**What is required**
When the line with "This screenshot has" turns up below, begin repeating exactly, and carry on through the line with "Select candidate code 1603DE34835"; no pictures go into the copy.

....

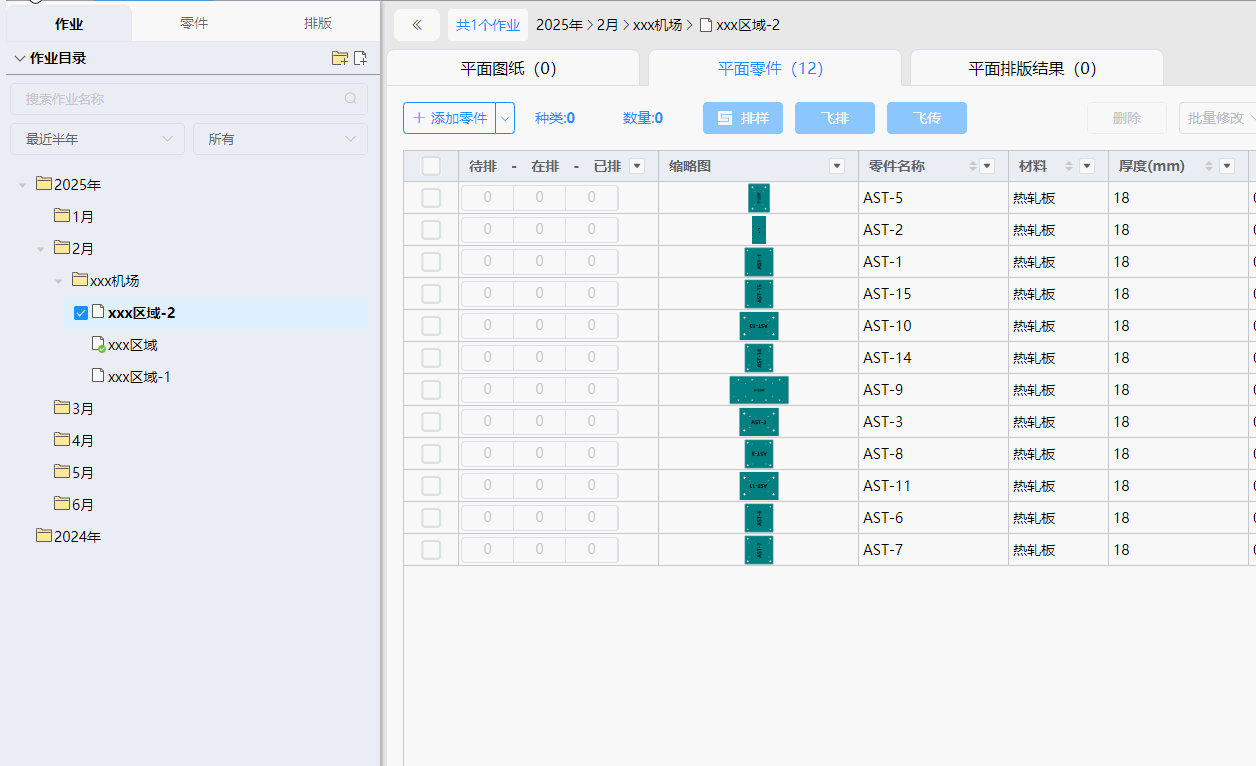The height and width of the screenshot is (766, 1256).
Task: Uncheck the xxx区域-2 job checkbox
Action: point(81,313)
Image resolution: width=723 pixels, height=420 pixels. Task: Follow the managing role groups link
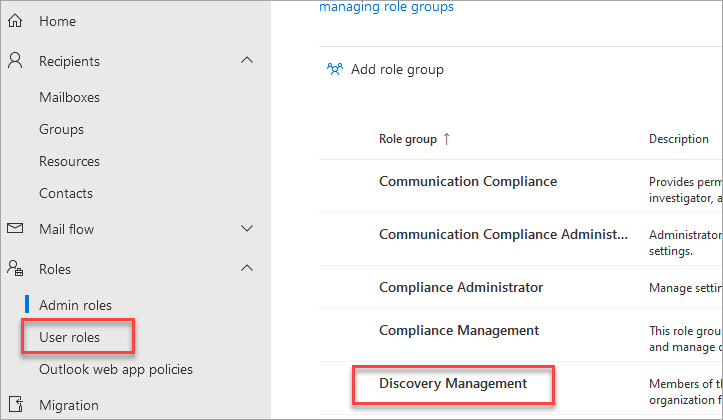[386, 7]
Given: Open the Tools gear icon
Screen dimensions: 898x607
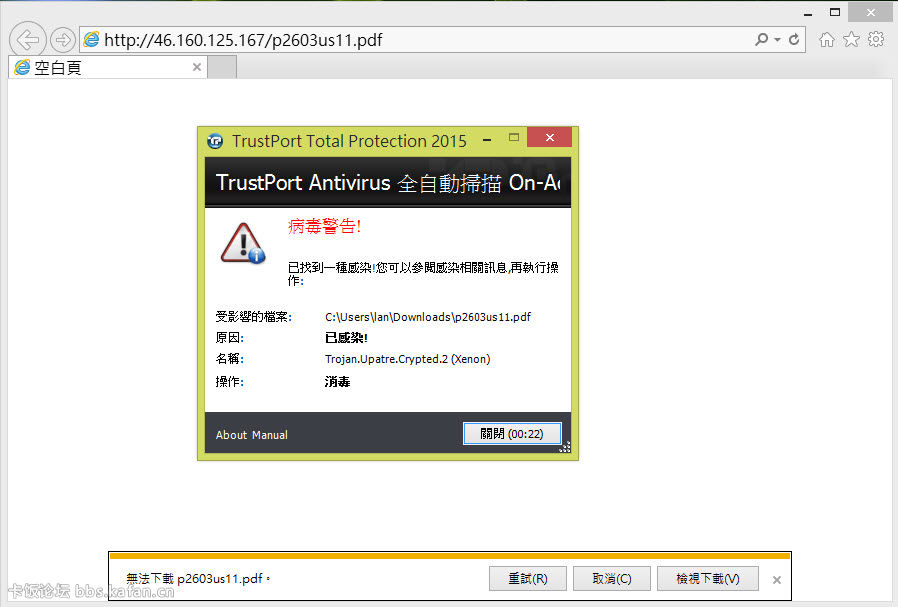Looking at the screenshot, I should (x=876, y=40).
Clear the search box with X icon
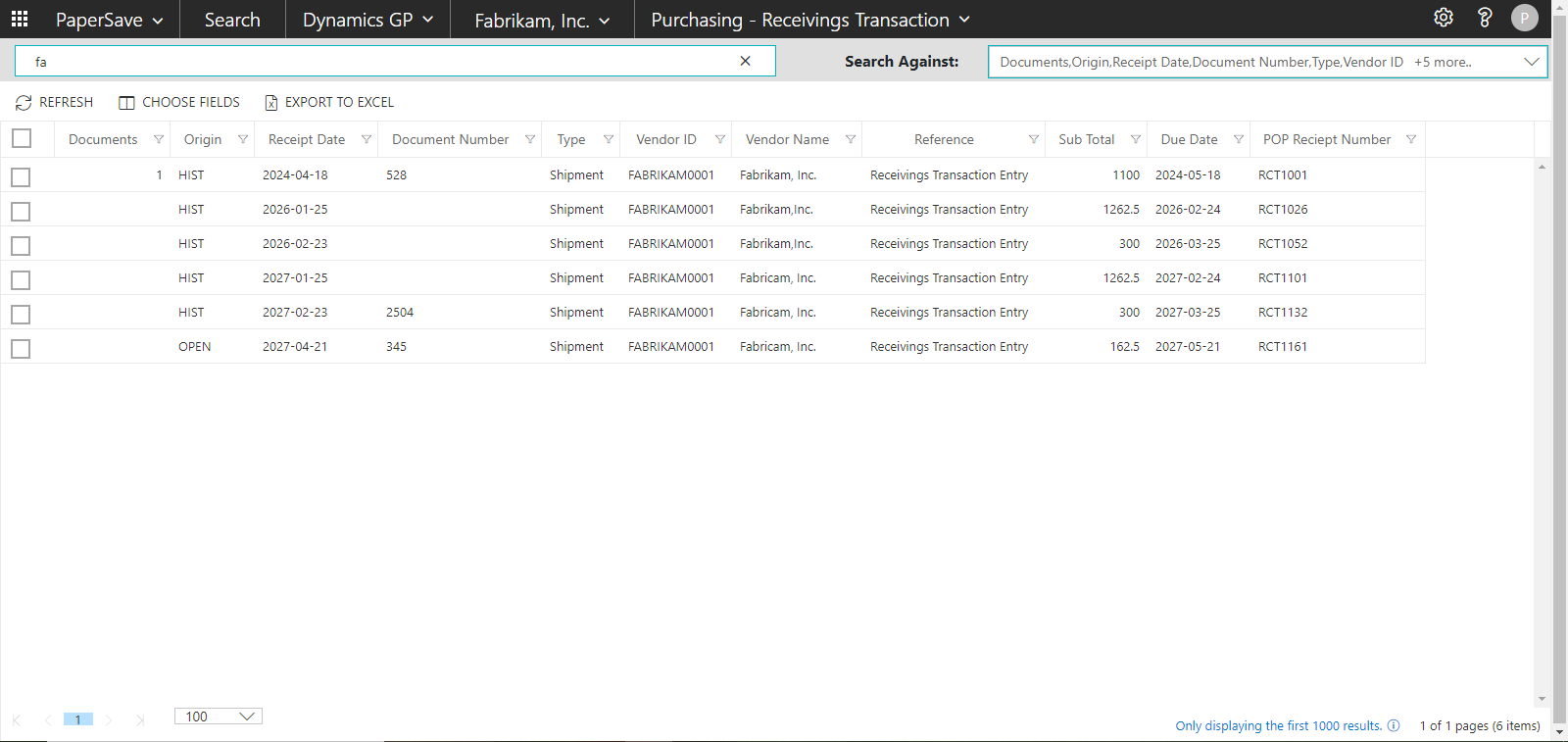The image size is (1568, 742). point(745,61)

....

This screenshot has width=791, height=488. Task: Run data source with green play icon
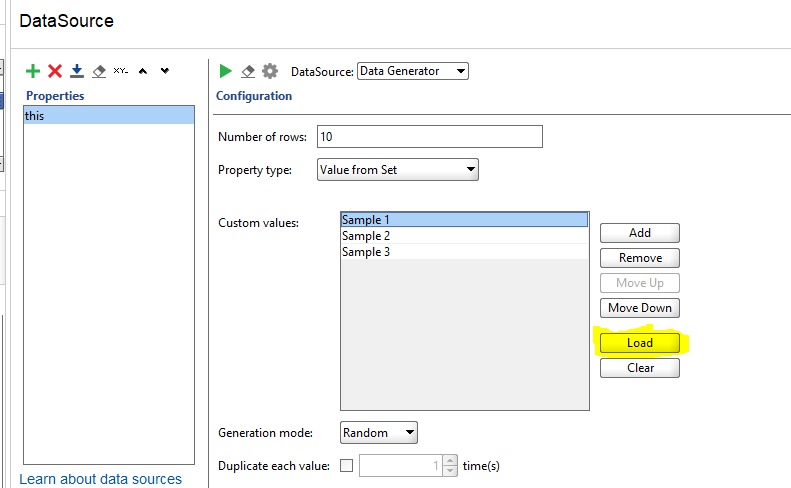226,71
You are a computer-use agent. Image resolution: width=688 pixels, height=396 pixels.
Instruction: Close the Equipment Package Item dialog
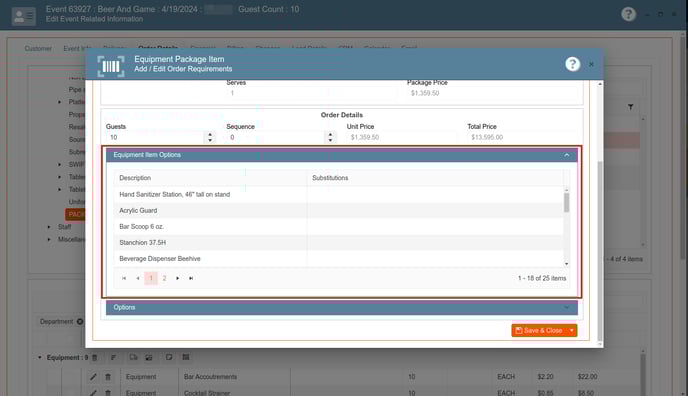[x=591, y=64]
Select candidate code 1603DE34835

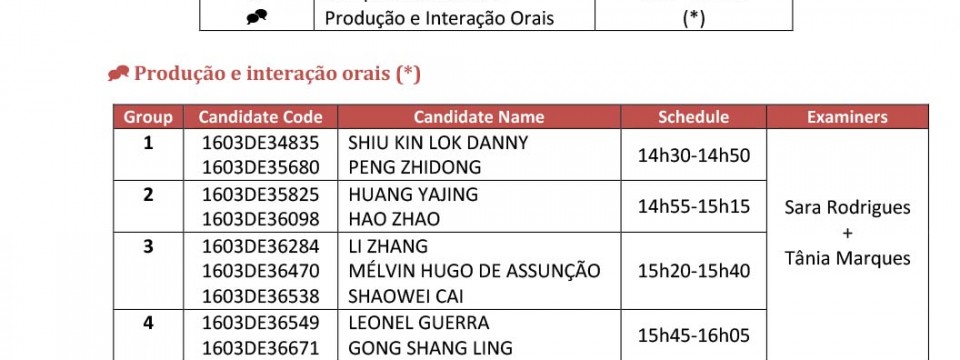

....

**Result of this exercise**
This screenshot has width=791, height=488. Task: Run data source with green play icon
226,71
You are a computer-use agent. Image resolution: width=688 pixels, height=396 pixels.
Instruction: Close the Equipment Package Item dialog
[x=591, y=64]
Select candidate code 1603DE34835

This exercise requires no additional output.